Алина, гревшая тщеславные надежды, косо посмотрела на него.
– Да, но проблему этого Кондрата твой самоотвод не решает, – напомнил Дантес.
– А что решает проблему? – спросил Ханин.
Зло прищурившись, Дантес сказал:
– А что решает все проблемы?
Все знали, как последнее время решались вокруг проблемы. По-сталински. Есть человек – есть проблема. Нет человека – нет проблемы.
– Я запрещаю! – повернувшись с переднего сиденья, воскликнул Ханин. – Не сметь!
Антон чуть в машину охраны не въехал от его резкого крика.
Дантес, пожевав губами, сказал:
– Ну, блин, вы меня еще вспомните. Когда этот козел пройдет на своих несбыточных обещаниях, а вы останетесь в дерьме… Когда сюда пожалуют привлеченные его наглостью бандиты. Когда вас резать начнут, как свиней, вы меня вспомните.

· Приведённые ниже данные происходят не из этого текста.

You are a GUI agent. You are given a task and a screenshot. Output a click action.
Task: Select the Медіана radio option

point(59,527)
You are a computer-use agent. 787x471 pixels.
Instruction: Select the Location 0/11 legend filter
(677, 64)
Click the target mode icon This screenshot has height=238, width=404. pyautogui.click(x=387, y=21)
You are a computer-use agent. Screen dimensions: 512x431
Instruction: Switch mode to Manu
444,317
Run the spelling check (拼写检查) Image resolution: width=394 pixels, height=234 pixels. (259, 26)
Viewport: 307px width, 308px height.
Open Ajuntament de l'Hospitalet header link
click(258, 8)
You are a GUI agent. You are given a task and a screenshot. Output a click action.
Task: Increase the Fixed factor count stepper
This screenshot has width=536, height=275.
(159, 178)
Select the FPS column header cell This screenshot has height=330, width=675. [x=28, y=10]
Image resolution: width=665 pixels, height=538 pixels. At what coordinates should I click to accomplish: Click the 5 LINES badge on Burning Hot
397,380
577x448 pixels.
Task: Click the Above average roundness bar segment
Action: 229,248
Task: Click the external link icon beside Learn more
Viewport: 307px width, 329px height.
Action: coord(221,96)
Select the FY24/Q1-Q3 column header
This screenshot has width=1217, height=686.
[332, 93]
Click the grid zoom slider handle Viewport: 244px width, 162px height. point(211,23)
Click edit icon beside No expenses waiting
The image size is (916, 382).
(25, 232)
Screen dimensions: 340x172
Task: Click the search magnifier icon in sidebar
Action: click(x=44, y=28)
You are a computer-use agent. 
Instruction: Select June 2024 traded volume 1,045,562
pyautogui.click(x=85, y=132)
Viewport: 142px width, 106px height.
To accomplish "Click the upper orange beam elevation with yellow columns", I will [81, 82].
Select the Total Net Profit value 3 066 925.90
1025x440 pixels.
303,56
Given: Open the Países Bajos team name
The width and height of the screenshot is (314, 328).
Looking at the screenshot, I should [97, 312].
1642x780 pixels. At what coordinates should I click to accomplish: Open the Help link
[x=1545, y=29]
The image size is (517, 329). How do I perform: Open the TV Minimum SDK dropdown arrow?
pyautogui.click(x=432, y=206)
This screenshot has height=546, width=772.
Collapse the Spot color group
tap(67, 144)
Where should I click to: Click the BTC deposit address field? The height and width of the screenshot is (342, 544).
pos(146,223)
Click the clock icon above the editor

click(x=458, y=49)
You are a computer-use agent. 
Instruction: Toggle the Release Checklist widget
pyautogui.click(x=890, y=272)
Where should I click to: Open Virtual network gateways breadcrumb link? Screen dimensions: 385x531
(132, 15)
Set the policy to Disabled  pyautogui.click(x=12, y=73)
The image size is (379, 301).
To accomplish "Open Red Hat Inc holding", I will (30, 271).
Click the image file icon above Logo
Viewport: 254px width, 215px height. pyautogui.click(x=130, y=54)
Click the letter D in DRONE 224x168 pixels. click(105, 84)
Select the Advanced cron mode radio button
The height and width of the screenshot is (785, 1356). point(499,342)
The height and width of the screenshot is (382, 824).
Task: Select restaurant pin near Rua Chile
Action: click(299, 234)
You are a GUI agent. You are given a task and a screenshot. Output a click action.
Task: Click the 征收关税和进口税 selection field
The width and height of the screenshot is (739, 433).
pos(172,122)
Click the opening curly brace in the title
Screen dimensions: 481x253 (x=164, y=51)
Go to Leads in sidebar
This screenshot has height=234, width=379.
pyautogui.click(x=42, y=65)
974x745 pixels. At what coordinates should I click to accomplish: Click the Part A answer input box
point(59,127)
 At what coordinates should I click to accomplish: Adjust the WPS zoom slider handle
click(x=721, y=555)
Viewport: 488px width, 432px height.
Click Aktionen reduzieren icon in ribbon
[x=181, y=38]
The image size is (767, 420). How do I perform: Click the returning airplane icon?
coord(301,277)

Алина, положив Дантесу руку на колено, сказала:
– Успокойся, успокойся, Леш…
…Утром Антон был в тихом ужасе от доклада из мэрии. Восьмитысячная толпа стояла на площади и требовала ее записи на переселение. Ханин уже был там вместе с Алиной. Антон поспешил за женой.
Пробиться ко входу было неимоверно тяжело. Чуть не получив дубинкой от не узнавшего его охранника в вестибюле, он, матерясь, взлетел на второй этаж. Перед выходом на балкон стояли и Ханин, и жена Антона. Там же были начальники агитотдела и отдела безопасности.
– Вот текст обращения, – сказала начальница агитотдела. – Вам срочно необходимо выступить перед жителями.
– Почему я? – спросил Ханин.
– Ну, хотя бы потому, что из-за вашей речи они здесь! – воскликнула, нарушая правила, агитерша.
– Да я и слова не скажу. Закашляюсь! – сопротивлялся простуженный насквозь Ханин.
– Кашляйте! – продолжала на повышенных тонах начальница агитотдела. – Вас народ любит… пока еще, так что пожалеет. Это усилит ваше влияние на него.
– Не пойду! – категорично сказал Ханин, заметив Антона, он указал на него и предложил: – Пусть он идет!
Агитаторша бесцеремонно оглядела Рухлова с ног до головы и сказала удовлетворенная:
– Вы, как лучший друг заболевшего любимого вождя, выйдете на балкон и обратитесь с речью к народу!